Alessandra Simões Bassini - BSC, Disciplina de Oncologia, Departamento de Radiologia da Faculdade de Medicina da Universidade de São Paulo.
Leonardo Guilhermino Gutiérrez - MD
Maria Mitzi Brentani - BSC, PhD, Disciplina de Oncologia, Departamento de Radiologia da Faculdade de Medicina da Universidade de São Paulo.
Maria Aparecida Nagai - BSC, PhD, Disciplina de Oncologia, Departamento de Radiologia da Faculdade de Medicina da Universidade de São Paulo.
Ossamu Butugan - MD, PhD, Serviço de Otorrinolaringologia, Departamento de Oftalmologia e Otorrinolaringologia da Faculdade de Medicina da USP
Luiz Paulo Kowalski - MD, PhD, Fundação Antônio Prudente.
Sources of Funding: Not declared
Conflict of interest: Not declared
Last received: 15 august 1998
Accepted: 16 november 1998
Address for correspondence:
Maria Aparecida Nagai
Departamento de Radiologia da FMUSP
Av. Dr.
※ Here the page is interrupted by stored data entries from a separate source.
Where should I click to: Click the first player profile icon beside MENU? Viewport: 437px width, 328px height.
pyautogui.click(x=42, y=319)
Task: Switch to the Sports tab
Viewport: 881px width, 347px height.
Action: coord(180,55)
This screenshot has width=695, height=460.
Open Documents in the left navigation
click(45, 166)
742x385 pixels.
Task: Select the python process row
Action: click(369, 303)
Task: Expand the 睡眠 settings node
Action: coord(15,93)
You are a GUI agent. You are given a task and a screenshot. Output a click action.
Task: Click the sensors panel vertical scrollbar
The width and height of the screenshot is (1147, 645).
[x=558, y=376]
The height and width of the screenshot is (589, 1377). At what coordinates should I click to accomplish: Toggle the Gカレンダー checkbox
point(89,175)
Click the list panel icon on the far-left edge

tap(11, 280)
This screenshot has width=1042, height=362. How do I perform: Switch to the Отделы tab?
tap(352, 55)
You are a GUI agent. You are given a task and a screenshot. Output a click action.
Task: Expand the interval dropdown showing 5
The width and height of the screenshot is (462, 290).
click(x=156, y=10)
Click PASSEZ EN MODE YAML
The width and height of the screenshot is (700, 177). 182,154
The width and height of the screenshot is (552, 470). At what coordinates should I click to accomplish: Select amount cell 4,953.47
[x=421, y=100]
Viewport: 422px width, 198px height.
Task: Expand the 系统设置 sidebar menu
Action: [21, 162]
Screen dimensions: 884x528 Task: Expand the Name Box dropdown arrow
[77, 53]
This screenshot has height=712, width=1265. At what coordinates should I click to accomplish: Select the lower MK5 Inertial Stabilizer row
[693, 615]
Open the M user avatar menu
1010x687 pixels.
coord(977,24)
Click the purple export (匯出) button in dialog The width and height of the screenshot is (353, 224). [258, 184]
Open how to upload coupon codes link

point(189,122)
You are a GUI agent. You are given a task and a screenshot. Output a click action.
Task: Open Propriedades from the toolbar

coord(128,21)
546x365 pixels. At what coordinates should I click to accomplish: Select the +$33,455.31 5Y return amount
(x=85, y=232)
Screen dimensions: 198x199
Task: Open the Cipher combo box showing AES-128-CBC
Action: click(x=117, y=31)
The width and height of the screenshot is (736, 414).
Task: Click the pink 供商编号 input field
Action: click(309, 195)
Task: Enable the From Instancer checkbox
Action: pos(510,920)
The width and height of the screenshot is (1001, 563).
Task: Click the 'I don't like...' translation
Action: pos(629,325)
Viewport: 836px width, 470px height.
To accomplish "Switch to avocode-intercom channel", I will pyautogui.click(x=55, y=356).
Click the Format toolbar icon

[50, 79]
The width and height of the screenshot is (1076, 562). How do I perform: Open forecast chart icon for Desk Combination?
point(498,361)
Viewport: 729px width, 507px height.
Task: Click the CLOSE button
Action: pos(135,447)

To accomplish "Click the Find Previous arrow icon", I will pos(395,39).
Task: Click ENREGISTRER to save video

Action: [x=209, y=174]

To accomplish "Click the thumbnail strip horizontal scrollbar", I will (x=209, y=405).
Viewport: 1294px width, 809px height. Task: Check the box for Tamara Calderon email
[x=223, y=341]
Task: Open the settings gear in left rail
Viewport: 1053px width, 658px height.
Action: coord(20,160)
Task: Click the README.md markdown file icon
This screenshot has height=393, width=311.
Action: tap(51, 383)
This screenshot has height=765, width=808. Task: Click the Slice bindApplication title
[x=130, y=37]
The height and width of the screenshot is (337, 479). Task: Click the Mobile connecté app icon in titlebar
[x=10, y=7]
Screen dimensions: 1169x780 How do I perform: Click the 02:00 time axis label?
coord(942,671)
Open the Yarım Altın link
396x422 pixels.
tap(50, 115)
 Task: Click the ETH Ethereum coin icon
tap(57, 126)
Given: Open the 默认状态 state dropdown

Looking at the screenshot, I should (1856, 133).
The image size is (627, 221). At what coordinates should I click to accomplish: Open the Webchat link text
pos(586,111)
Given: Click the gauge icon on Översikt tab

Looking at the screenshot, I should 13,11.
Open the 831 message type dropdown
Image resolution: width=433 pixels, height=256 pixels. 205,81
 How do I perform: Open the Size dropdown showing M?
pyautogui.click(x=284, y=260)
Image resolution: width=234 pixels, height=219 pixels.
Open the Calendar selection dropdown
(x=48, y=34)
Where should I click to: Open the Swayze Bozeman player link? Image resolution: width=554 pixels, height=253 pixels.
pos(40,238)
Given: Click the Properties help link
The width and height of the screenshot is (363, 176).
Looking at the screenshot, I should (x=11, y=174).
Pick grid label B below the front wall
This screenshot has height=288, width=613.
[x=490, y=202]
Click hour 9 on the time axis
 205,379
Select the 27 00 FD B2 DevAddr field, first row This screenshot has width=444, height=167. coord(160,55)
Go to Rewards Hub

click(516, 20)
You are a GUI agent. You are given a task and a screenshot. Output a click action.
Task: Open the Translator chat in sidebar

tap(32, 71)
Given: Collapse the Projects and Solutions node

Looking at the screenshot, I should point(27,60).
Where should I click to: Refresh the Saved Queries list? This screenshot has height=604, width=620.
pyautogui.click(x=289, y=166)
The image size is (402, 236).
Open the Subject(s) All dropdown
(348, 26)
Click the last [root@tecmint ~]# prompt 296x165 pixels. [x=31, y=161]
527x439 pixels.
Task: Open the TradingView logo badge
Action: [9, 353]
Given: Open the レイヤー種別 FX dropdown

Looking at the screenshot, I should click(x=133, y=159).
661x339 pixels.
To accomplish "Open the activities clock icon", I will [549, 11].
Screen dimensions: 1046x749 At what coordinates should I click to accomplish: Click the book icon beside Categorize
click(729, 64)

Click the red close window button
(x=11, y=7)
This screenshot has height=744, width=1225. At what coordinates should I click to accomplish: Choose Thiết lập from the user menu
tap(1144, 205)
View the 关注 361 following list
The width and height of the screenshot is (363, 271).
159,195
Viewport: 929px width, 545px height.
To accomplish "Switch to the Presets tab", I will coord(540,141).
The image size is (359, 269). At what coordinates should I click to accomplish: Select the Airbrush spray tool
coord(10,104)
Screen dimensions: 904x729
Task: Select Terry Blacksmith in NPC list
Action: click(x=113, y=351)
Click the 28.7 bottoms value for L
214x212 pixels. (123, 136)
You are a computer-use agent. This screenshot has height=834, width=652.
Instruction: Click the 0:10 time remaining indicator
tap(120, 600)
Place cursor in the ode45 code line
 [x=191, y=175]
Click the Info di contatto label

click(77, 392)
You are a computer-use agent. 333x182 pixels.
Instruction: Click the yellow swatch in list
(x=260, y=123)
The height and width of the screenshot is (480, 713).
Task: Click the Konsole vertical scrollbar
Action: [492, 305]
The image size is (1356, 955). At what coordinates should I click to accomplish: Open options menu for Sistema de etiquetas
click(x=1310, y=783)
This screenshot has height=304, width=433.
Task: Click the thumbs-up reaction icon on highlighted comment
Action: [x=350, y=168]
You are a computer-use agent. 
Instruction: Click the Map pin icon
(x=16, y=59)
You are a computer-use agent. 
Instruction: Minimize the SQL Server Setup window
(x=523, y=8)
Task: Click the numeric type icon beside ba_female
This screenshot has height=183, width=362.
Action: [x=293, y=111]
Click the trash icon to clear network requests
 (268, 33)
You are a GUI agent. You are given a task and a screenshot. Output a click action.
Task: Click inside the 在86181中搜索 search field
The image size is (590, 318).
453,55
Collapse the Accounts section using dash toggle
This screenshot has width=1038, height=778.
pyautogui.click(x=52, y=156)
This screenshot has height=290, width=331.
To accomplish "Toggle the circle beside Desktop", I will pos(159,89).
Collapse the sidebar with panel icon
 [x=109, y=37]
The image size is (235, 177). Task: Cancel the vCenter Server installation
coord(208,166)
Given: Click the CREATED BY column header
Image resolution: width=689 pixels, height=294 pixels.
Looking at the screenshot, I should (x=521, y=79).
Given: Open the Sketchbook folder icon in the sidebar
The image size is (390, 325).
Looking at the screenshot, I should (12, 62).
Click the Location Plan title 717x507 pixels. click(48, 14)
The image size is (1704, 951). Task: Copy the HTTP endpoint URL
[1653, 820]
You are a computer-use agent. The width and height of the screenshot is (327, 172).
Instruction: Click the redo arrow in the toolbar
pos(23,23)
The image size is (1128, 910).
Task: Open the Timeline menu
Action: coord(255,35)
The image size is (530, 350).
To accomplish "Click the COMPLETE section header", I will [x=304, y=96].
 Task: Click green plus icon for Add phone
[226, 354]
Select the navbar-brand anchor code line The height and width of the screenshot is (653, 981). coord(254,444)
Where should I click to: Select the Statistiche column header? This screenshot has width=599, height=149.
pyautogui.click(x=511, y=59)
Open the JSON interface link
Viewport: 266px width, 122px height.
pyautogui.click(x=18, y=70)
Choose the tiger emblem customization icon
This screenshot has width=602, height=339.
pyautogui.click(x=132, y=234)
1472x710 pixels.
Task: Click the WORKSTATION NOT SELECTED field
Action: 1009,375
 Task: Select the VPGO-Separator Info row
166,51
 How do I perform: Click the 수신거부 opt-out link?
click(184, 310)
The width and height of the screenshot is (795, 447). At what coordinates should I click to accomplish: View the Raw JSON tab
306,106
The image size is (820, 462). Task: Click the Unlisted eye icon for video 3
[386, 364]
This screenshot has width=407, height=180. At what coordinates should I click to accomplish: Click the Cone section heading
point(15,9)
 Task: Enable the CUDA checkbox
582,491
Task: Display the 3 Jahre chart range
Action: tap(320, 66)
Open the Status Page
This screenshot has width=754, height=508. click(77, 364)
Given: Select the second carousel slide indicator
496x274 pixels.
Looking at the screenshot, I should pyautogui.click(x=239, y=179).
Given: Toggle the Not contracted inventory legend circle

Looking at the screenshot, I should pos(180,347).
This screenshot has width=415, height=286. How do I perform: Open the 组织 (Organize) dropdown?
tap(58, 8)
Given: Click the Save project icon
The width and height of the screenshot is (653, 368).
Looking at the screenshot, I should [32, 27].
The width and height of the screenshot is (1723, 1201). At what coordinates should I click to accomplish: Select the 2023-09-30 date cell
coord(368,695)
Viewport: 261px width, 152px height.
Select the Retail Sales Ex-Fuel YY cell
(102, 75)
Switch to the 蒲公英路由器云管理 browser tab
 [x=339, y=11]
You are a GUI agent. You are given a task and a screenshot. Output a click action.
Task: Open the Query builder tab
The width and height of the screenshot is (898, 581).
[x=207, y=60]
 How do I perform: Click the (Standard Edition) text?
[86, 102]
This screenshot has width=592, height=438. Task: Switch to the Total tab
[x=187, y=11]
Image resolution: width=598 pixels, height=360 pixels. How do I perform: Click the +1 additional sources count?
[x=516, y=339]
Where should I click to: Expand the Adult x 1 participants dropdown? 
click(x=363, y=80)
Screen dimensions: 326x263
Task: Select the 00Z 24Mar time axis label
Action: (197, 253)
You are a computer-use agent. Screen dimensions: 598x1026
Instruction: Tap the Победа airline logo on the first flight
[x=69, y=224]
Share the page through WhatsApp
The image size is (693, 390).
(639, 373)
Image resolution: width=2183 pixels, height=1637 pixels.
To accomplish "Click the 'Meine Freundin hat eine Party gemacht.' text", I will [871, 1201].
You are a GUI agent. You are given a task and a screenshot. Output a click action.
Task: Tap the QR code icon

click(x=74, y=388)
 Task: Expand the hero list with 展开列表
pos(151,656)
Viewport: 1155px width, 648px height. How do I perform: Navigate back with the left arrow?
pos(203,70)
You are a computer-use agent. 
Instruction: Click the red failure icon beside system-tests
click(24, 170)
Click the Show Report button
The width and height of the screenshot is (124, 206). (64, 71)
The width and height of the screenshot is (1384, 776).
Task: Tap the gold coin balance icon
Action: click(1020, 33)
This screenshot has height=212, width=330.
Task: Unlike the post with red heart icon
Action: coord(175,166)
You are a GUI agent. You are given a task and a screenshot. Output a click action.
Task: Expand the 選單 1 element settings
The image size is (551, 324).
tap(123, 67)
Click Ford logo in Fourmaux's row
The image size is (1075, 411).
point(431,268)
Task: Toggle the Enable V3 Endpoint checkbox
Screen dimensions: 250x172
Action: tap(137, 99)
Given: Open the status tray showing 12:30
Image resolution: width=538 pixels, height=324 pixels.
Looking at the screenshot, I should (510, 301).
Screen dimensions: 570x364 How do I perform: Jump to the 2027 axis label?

Arnaldo, 455, 4o andar
CEP 01296-903 - São Paulo/SP - Brazil
CONTEXTO: Mutações nos genes ras têm sido associadas a diversos tumores sólidos humanos. Membros da família de genes ras (Ki-ras, Ha-ras e N-ras) são estruturalmente relacionados e codificam para uma proteína (p21) que desempenha papel importante na regulação da transdução de sinal e crescimento celular.OBJETIVOS: Estudar a ocorrência de mutações nos genes Ki-ras e Ha-ras. Também estudamos a expressão do gene Ha-ras em 32 dos tumores de cabeça e pescoço. TIPO DE ESTUDO: Série de casos. PARTICIPANTES: 60 tumores de cabeça e pescoço e 28 nasoangiofibromas obtidos através de cirurgia.LOCAL: Hospital A. C. Camargo e Hospital das Clínicas da Universidade de São Paulo, respectivamente.TESTE DIAGNÓSTICO: Pela técnica de PCR-SSCP examinamos a ocorrência de mutações nos genes Ki-ras e Ha-ras. O nível relativo do mRNA de Ha-ras em 32 dos tumores de cabeça e pescoço foi examinado por Northern blot. RESULTADOS: Nenhum dos tumores de cabeça e pescoço nem os nasoangiofibromas apresentaram evidência de mutação nos codons 12, 13, 59 e 61 dos genes Ki-ras e Ha-ras; contudo, 17 (53%) dos tumores, onde a expressão gênica pode ser examinada, demonstraram níveis aumentados do mRNA de Ha-ras quando comparados com o tecido normal do mesmo paciente.CONCLUSÕES: Nossos resultados demonstram, pela primeira vez, que mutações nos genes Ki-ras e Ha-ras não estão associadas ao desenvolvimento dos nasoangiofibromas e confirmam trabalhos anteriores que demonstram que mutações que ativam o gene ras estão ausentes ou raramente associadas aos tumores de cabeça e pescoço de pacientes ocidentais. Além disso, nossos resultados sugerem que o aumento de expressão de Ha-ras, e não a mutação desse gene, possa ser um fator importante no desenvolvimento e progressão dos tumores de cabeça e pescoço.